Your instructions: For the records below, report how many lines include the word "icon". Only the number should appear.

(Source records)

======

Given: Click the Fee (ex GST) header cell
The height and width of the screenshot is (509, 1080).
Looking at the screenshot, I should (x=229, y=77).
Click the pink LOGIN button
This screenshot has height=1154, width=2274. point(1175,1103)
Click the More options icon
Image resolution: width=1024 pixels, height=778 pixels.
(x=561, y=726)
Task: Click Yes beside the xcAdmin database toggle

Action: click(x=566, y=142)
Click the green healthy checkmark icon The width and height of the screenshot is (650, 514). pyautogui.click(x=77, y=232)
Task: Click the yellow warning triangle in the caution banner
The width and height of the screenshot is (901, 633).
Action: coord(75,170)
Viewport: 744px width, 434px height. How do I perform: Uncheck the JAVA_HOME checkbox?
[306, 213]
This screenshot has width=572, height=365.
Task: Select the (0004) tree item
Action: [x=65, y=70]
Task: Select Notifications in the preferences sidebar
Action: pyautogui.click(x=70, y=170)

======

Result of the exercise: 2